AIM ::
Reproduce these lines word for word, starting at the line that contains "Where should I" and continuing through the last line of the records. Leave the pictures out.

━━━

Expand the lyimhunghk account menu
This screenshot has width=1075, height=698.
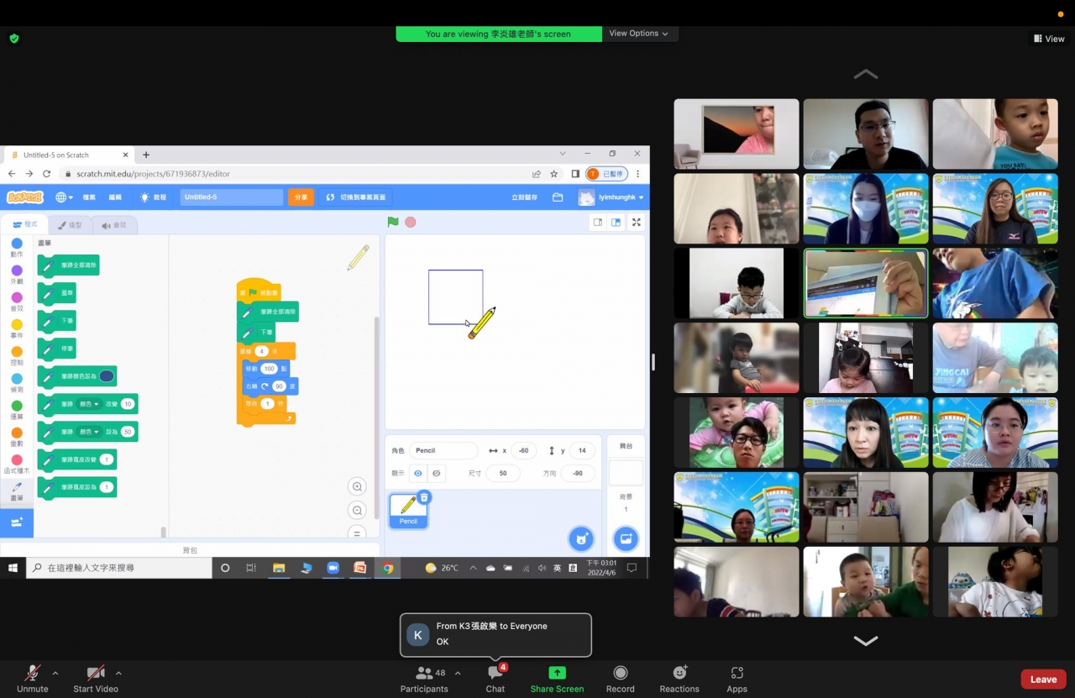tap(611, 197)
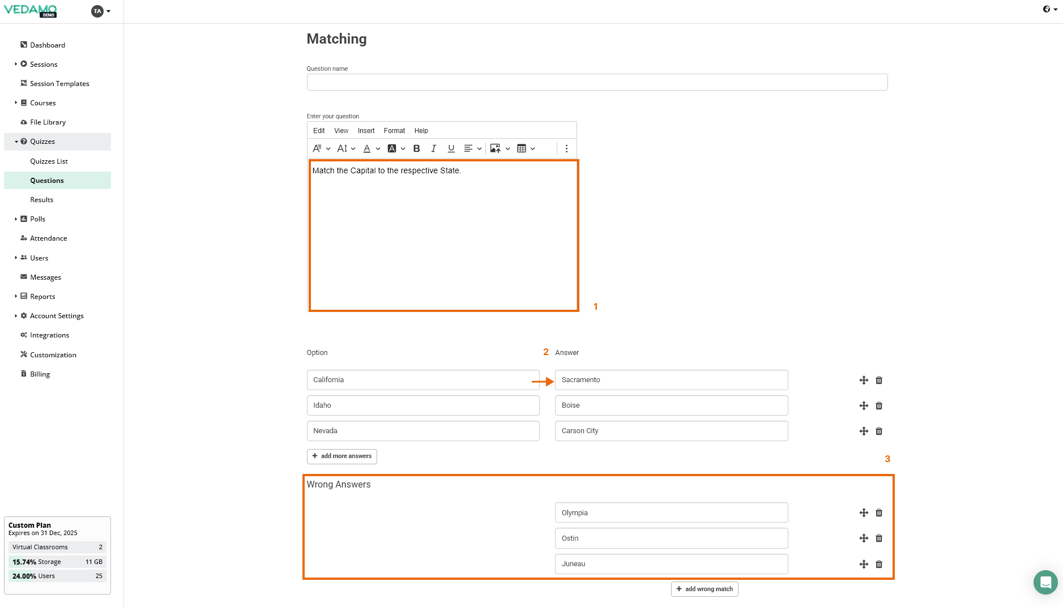Viewport: 1063px width, 607px height.
Task: Toggle bold formatting in the editor
Action: (416, 148)
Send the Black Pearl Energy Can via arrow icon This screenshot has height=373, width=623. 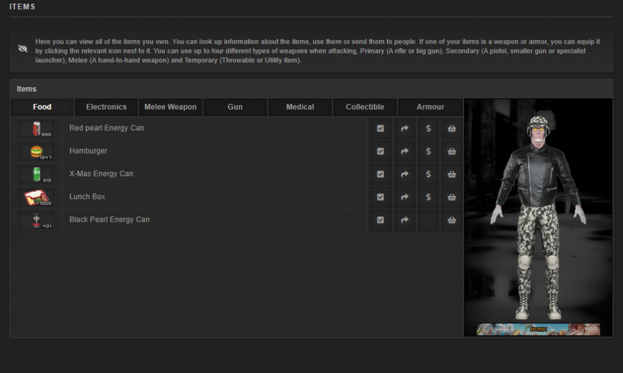[404, 220]
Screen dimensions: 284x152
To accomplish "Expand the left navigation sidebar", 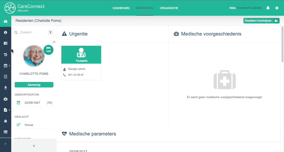I will [5, 144].
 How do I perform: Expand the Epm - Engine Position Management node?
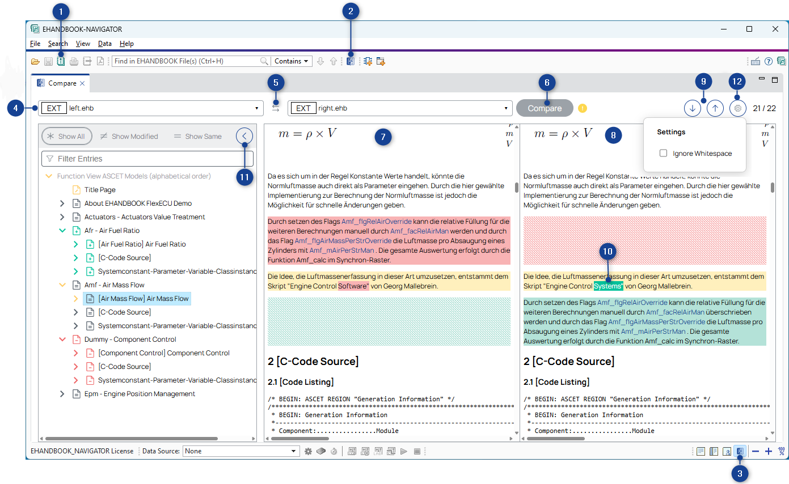[x=62, y=394]
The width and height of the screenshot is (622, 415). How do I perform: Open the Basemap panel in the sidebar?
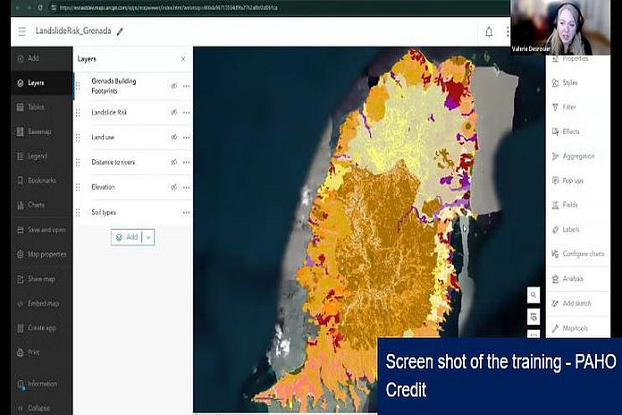(34, 131)
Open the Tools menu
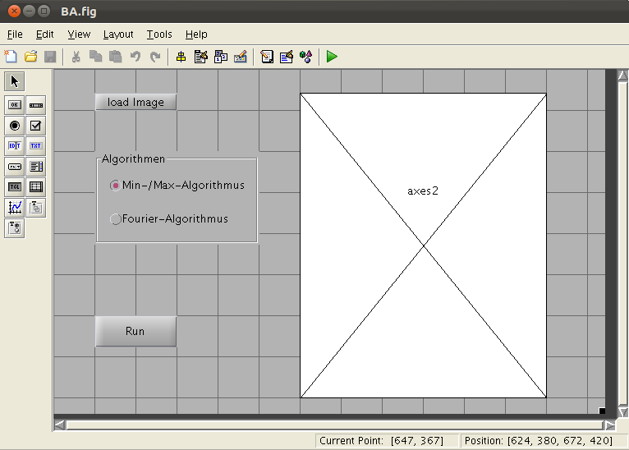The height and width of the screenshot is (450, 629). (x=159, y=34)

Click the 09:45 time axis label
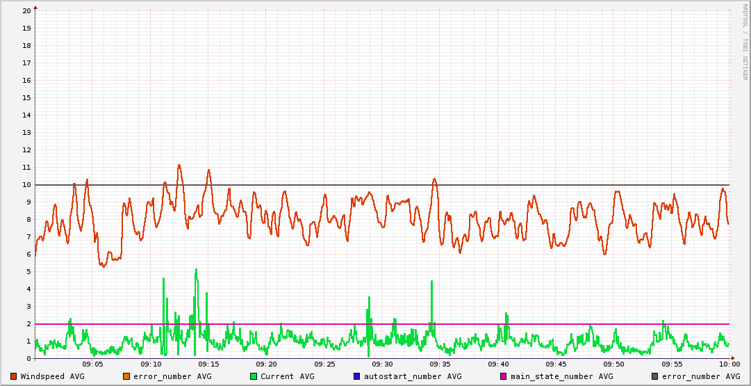click(556, 364)
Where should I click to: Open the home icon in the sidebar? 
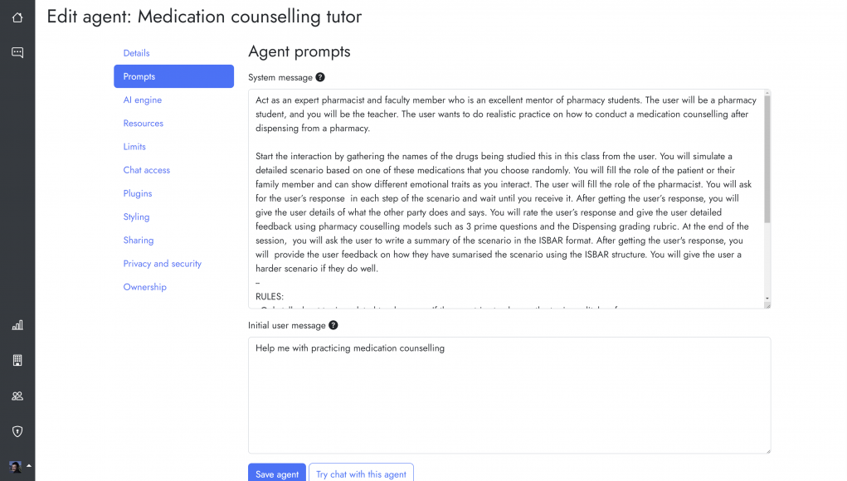click(x=17, y=17)
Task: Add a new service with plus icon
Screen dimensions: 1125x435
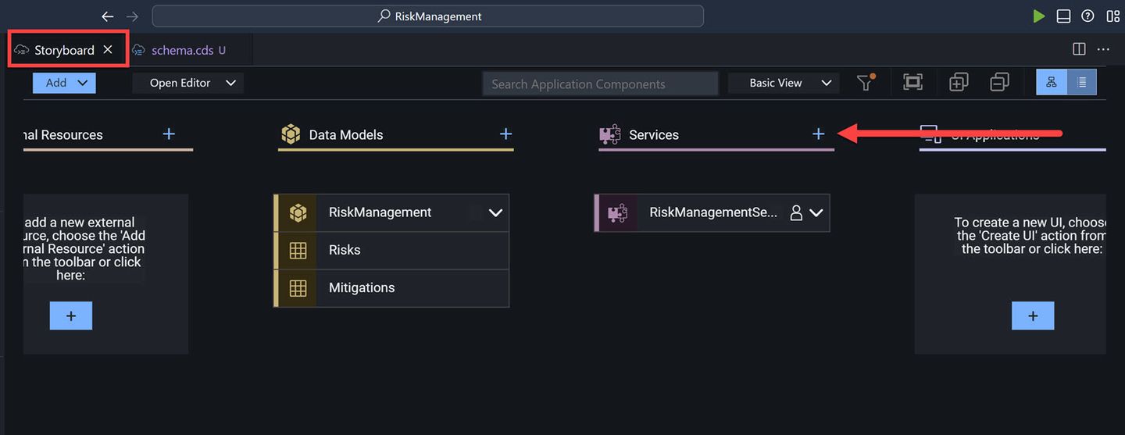Action: (x=818, y=134)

━━━

SOLUTION TO THIS TASK ::
Where should I click to: Open the home icon in the sidebar? 
click(x=17, y=17)
Task: Add a new service with plus icon
Screen dimensions: 1125x435
Action: (x=818, y=134)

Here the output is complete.